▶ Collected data
-=-=-=-=-
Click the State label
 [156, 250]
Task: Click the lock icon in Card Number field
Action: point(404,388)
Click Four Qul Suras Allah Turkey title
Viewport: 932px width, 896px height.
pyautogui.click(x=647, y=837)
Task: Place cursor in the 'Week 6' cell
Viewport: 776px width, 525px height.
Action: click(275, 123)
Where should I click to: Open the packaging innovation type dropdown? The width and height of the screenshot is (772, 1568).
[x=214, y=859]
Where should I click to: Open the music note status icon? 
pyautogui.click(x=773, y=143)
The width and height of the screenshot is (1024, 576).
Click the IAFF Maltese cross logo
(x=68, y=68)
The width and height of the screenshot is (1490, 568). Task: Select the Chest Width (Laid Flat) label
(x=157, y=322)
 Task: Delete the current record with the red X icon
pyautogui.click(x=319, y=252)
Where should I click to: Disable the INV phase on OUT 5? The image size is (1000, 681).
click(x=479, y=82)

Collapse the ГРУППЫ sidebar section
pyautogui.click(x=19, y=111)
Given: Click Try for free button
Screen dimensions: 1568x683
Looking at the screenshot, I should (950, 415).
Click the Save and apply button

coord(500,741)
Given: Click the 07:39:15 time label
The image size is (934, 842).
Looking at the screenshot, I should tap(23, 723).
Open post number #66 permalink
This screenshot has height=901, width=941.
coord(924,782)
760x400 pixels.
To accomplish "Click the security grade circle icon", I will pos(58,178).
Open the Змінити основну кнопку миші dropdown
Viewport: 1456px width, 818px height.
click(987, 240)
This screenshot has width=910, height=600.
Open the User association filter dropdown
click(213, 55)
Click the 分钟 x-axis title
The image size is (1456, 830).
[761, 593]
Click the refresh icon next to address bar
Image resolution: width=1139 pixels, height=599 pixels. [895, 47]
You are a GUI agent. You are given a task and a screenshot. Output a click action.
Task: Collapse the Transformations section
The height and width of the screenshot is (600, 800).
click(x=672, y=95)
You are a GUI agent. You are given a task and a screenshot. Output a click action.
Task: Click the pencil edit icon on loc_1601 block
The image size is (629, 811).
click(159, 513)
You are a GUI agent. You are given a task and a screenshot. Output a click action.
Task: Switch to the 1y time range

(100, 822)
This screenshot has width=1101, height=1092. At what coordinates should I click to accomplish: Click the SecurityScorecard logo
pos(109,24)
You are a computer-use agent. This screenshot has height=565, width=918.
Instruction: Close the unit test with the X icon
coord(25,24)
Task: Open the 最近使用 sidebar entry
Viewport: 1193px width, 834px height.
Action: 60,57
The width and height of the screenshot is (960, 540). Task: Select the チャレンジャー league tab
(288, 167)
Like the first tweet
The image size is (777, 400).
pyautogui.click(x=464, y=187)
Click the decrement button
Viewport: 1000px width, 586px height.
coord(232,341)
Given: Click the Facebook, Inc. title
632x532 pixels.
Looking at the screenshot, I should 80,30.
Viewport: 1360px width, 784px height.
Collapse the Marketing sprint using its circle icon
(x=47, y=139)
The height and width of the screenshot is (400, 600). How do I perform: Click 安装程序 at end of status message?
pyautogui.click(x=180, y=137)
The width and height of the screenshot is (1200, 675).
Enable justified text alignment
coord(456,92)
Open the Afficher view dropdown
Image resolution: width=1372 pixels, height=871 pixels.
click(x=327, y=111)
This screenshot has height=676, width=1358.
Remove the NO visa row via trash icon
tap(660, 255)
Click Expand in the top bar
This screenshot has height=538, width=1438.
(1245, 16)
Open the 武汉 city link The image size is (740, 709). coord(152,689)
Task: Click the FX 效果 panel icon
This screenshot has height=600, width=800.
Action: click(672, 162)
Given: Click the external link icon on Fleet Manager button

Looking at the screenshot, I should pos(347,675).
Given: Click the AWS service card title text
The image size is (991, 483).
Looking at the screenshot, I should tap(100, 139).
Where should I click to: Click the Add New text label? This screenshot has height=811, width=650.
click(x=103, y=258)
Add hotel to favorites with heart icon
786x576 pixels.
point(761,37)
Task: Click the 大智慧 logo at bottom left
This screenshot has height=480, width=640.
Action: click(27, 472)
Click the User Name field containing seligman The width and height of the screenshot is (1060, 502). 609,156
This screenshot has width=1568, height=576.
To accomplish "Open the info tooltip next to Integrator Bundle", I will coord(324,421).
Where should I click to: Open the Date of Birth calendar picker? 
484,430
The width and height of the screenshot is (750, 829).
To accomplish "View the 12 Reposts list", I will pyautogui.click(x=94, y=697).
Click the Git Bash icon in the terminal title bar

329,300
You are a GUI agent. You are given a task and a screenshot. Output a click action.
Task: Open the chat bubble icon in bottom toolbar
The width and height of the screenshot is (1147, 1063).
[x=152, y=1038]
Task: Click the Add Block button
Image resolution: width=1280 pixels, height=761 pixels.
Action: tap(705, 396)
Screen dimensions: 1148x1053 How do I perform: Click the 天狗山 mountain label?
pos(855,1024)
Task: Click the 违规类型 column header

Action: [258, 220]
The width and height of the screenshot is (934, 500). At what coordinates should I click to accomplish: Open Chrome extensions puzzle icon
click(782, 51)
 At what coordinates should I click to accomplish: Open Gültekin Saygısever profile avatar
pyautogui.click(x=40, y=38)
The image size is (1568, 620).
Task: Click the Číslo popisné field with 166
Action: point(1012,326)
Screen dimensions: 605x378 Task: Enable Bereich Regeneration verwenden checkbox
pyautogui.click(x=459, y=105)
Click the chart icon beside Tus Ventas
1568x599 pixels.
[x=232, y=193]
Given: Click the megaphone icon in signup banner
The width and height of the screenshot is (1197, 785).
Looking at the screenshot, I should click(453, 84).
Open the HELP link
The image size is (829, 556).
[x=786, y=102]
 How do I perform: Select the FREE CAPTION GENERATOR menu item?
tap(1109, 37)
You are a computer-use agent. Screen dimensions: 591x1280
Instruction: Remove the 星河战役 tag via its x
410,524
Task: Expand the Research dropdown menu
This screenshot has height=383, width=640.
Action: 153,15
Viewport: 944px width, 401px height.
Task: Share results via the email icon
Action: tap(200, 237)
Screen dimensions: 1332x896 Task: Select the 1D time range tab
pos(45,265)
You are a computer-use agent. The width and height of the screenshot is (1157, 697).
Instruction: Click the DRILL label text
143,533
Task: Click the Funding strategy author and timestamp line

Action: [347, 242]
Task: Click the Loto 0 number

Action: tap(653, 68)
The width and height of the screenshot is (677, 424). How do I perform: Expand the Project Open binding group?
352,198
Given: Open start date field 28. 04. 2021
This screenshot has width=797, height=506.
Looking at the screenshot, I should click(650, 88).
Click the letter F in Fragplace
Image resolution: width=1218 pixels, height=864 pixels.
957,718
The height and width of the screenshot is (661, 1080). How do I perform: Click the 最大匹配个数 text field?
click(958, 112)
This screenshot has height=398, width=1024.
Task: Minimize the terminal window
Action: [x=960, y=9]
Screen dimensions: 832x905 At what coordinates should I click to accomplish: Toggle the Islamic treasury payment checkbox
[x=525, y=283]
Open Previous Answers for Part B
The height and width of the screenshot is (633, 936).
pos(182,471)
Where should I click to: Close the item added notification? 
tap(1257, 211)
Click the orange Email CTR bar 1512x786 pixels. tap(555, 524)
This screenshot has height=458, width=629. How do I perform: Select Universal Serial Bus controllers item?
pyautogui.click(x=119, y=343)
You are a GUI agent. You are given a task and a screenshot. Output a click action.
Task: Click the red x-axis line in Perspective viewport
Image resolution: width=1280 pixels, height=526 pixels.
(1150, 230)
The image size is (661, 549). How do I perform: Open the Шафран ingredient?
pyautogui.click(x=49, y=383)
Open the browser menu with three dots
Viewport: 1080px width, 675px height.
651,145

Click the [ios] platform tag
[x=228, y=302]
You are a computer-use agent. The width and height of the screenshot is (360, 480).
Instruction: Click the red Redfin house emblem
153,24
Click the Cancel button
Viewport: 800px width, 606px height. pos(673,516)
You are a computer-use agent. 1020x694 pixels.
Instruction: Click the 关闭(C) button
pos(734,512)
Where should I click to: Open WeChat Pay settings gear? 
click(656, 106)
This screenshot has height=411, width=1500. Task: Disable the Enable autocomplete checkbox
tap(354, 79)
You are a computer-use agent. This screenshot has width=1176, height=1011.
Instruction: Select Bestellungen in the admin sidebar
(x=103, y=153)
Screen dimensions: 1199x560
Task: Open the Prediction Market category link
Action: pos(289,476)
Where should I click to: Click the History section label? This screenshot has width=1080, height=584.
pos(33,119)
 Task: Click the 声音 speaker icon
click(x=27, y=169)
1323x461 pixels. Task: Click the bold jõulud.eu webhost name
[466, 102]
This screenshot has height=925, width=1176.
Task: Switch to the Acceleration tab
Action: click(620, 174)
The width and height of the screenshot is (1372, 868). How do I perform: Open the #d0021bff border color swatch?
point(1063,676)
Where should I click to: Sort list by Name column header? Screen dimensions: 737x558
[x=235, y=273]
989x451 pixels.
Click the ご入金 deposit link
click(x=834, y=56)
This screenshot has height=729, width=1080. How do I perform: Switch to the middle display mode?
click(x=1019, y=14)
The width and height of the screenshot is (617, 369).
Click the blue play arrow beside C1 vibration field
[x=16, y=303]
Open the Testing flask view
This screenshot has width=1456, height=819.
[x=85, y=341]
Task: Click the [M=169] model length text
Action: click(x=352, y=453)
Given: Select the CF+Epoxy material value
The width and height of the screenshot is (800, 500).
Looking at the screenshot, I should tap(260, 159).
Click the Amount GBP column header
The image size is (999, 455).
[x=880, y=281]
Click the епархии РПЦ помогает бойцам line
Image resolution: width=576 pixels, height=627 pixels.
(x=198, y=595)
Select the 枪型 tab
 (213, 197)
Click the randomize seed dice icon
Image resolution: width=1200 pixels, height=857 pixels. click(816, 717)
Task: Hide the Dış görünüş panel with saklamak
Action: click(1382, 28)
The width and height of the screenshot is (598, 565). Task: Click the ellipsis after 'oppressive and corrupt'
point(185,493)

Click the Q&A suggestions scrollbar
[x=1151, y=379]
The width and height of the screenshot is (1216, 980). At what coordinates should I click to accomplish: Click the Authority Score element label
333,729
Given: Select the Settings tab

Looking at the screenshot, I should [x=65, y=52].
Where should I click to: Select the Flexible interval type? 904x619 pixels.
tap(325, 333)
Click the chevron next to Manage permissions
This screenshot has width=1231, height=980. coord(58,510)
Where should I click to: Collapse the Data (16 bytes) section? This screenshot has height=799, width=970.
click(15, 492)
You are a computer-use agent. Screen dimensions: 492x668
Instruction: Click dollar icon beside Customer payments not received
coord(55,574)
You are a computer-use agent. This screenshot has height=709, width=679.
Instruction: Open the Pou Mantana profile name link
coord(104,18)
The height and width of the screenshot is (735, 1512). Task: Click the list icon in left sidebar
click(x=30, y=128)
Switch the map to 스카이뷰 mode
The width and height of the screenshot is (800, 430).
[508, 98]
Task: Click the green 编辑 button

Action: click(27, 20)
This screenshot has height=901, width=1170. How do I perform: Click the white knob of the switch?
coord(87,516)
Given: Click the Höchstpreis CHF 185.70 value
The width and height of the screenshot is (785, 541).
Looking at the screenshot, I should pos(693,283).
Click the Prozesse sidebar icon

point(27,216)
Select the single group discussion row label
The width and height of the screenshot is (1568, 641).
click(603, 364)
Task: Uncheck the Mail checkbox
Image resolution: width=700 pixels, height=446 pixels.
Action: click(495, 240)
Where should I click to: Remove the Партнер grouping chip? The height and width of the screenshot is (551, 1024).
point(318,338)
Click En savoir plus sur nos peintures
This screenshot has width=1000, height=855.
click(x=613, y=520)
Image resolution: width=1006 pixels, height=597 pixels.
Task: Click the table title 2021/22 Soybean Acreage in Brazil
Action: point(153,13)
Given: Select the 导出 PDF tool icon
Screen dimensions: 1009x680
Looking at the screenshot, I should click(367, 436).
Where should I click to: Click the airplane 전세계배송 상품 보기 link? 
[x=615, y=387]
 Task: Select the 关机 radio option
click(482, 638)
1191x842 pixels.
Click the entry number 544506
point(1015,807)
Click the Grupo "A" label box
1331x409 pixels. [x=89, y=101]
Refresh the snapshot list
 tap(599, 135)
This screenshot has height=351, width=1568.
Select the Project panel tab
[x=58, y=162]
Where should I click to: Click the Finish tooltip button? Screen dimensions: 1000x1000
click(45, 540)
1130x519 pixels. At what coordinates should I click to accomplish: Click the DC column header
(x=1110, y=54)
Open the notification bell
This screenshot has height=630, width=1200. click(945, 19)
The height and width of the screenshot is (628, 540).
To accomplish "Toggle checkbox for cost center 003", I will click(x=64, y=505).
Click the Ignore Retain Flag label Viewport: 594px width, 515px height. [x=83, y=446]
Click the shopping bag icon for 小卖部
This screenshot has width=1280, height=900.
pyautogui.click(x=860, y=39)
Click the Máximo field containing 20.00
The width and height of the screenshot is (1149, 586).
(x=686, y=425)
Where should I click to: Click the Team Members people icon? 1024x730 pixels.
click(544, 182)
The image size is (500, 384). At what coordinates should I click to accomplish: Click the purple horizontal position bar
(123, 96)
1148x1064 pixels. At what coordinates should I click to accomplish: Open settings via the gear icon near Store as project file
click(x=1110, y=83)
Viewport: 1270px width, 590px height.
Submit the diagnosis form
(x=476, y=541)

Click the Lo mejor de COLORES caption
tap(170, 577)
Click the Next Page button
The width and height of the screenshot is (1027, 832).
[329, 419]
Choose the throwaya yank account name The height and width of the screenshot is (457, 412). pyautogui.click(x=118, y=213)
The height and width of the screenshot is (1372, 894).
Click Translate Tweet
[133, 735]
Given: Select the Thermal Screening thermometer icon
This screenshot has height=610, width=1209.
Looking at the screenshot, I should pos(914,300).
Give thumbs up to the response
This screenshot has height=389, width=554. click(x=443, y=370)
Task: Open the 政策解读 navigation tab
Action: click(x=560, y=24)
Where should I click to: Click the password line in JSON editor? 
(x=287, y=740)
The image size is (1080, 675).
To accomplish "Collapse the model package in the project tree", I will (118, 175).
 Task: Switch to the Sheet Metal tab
-=-=-=-=-
Scan the entries above, and wherever a line holds the string "bottom", copy it.

Task: Click the 大智慧 logo at bottom left
Task: Open the chat bubble icon in bottom toolbar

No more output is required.